Things didn’t get any better though and my headache started taking over my life. I went to the second doctor and told her that I had a brain tumour. She didn’t believe me, claiming I was dehydrated and just had a migraine. I knew it wasn’t a migraine and I knew I wasn’t dehydrated, but she wouldn’t listen to me, so I went away telling myself to snap out of it because it really was just plain crazy to think that someone like me would actually have a brain tumour. I’m just imagining it I thought
I went to the third doctor after what seemed like an eternity with a headache that I could barely tolerate. On top of the relentless pain inside my head I’d also started to feel really sick and had to call in sick to work most days. On those days I spent a lot of time on the floor of the shower recess crying in agony at the pain in my head and also unbearable pain in my abdomen.
I told the third doctor I had a brain tumour, but he just laughed and said I’d be more likely to win the lottery. I pressed him for a scan, but he waved me away, claiming that scans were expensive and I was just suffering from stress.

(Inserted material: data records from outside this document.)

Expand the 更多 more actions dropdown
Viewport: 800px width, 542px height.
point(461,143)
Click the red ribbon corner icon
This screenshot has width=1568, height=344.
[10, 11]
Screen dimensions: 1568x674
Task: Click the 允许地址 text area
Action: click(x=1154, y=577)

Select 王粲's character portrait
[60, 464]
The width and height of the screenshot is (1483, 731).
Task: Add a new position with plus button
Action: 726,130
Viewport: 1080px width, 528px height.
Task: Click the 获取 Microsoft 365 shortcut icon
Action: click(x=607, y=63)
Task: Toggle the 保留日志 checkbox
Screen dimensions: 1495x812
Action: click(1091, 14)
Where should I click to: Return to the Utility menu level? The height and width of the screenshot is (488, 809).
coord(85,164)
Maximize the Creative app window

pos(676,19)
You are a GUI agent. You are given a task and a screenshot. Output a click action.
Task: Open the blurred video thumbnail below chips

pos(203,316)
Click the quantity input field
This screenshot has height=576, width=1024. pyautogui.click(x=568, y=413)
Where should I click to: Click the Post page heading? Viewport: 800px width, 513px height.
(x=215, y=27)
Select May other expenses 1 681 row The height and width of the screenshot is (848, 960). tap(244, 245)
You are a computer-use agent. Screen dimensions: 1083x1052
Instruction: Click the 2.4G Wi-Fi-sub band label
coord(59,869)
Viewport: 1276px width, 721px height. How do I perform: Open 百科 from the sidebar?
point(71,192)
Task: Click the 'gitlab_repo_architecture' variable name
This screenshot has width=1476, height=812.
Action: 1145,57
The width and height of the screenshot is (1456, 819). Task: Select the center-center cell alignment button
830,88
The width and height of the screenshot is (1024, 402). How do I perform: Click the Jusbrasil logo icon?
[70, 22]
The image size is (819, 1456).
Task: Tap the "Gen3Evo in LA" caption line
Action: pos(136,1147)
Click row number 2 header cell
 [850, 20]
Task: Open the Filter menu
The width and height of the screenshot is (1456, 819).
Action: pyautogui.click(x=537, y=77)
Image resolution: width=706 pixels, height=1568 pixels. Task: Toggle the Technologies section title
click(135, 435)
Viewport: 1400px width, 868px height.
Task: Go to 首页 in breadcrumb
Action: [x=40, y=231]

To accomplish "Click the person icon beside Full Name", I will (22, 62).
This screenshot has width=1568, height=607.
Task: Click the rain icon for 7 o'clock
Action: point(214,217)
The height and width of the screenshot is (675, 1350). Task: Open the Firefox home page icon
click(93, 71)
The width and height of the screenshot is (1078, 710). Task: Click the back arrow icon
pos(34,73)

I didn’t know what to do after this, so I went home and berated myself for being a whinger and for being lazy and for making up stories about non-existent tumours. I was sick of being sick and I just wanted things to go back to the way they had always been;back to normal. Little did I know that things would never be the way they were, not back to normal, not ever again.
There were several more visits to the third doctor and finally after my boyfriend Ash (now my husband) carried me up the stairs to the surgery, the doctor agreed to a scan. The scan revealed a large and aggressive brain tumour. I was relieved more than anything, relieved that there was a tangible problem that could now be solved. It wasn’t something I was imagining and I wasn’t lazy or just whinging about nothing.
After an emergency craniotomy to resect the tumour, one of the surgeons visited me and said he’d never seen oedema like it. The swelling was so great that my entire brain had been pushed into one hemisphere. No wonder I had a headache!
I was euphoric after the surgery; there was no more headache. I’d been in pain so long that I had actually forgotten what it felt like to not have a headache. I didn’t realise at this stage that most brain tumours are cancer. I’d never really given cancer any thought, so I was shocked beyond belief when the neurosurgical registrar told me that my tumour was the most aggressive kind called Glioblastoma multiforme and that I had 3 – 12 months to live.
It seemed insane to me that I could die. Just like I’d never given cancer much thought, I’d never given my own demise much, or even any, thought. This can’t be real I thought, but it was.
I had 6 weeks of concurrent radiation-chemotherapy and approximately 2 years of adjuvant chemotherapy. It was pretty tough, but there were good times too, like the strengthening of many close relationships, the friends I met along the way and the life changing experience itself. It wasn’t something I relished at the time, but now I see the value in the adversity. Time does that if you let it, but I had to let go of so much, not all of it willingly, to get through the biggest personal challenge I have ever encountered.
Thirteen years later and I’m still here. The tumour never grew back. Basically, I’m an anomaly, but none of the doctors have ever acknowledged that. I don’t know why I survived when others weren’t so lucky. I lost so many good friends along the way, that my heart breaks to think of them. I must be here to make a difference. I don’t know exactly what it is that I’m meant to do, but I follow my heart in the hope that it takes me to the right place.